Chaque semaine, coup d’œil sur l’actualité poétique. Retrouvez tous les articles de ce rendez-vous ici.
Les poèmes de Laurence Ermacova sont parcourus de mots allemands, anglais et roumains sans traduction, des incrustations dans le texte français, puisqu’elle est Française, tout en résidant à Berlin et ayant séjourné en Roumanie. Il est tentant de chercher la signification des mots grâce à un traducteur numérique. Mais après une tentative catastrophique on laisse tomber. Sturzul cântător (roumain) serait un «esturgeon chantant». Alors que si on se laisse porter par le poème, il est bien clair qu’il s’agit d’un oiseau, une grive : «l’oiseau syllabe moucheté de lumière / graffe le paysage / à la plume d’encre / de son nom musicien / sturzul cântător».

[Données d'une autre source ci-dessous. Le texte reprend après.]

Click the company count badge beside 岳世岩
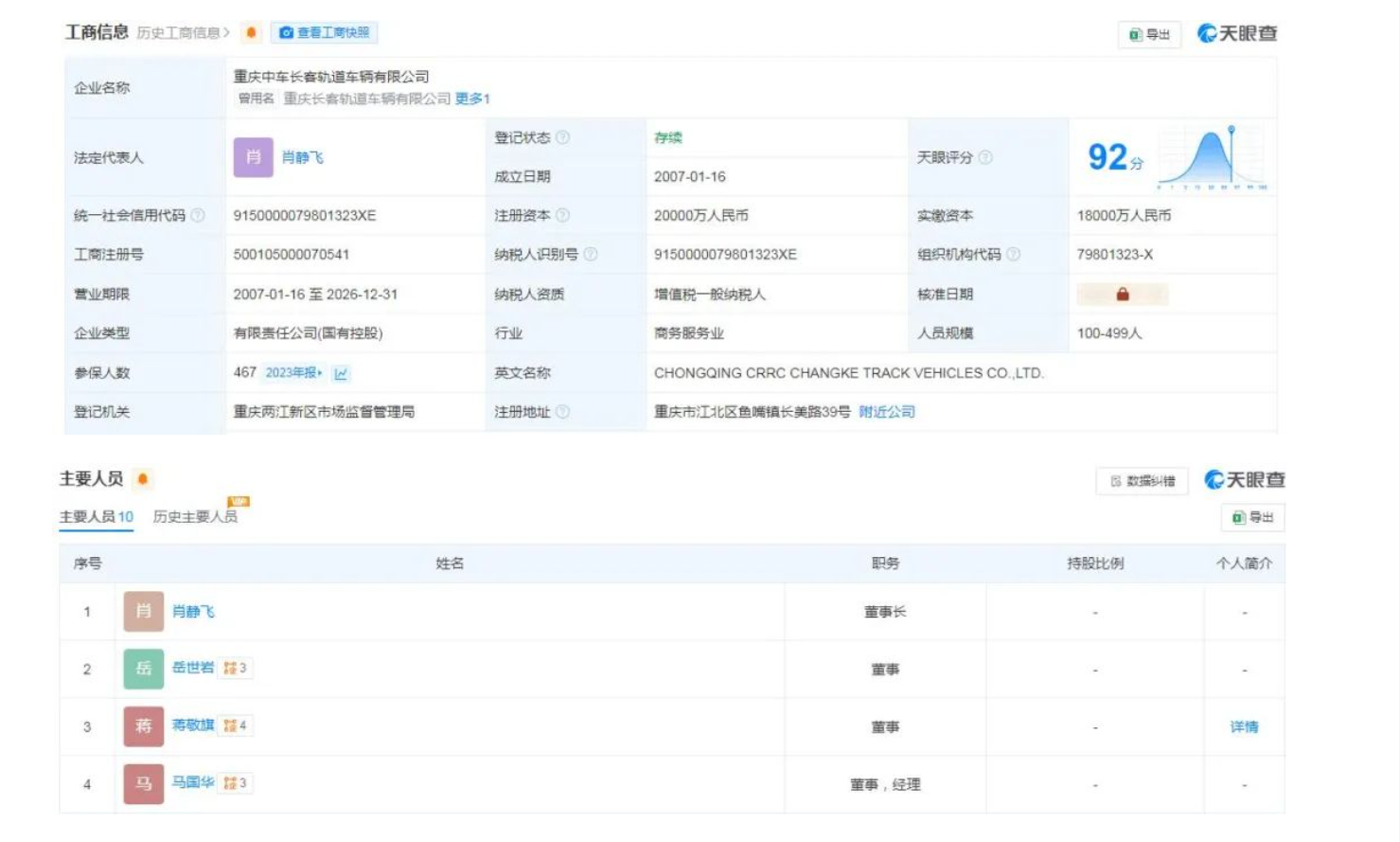click(x=236, y=669)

On en restera donc à la compréhension partielle et on voit bien que la poésie agit même si, ou plutôt surtout quand on ne comprend pas tout. Berlin, au bord du canal où fut jetée par ses assassins Rosa Luxemburg : «Schwanenschlaf». Laurence Ermacova esquisse un poème bref, épingle un instant où la densité du monde saute à la conscience : «ce soir la nuit s’est renversée / dans le Landwehrkanal / des cygnes endormis / forment des constellations / qui flottent et se défont à la surface de l’eau / fedrigweiss / umgeklappter Sternenhals».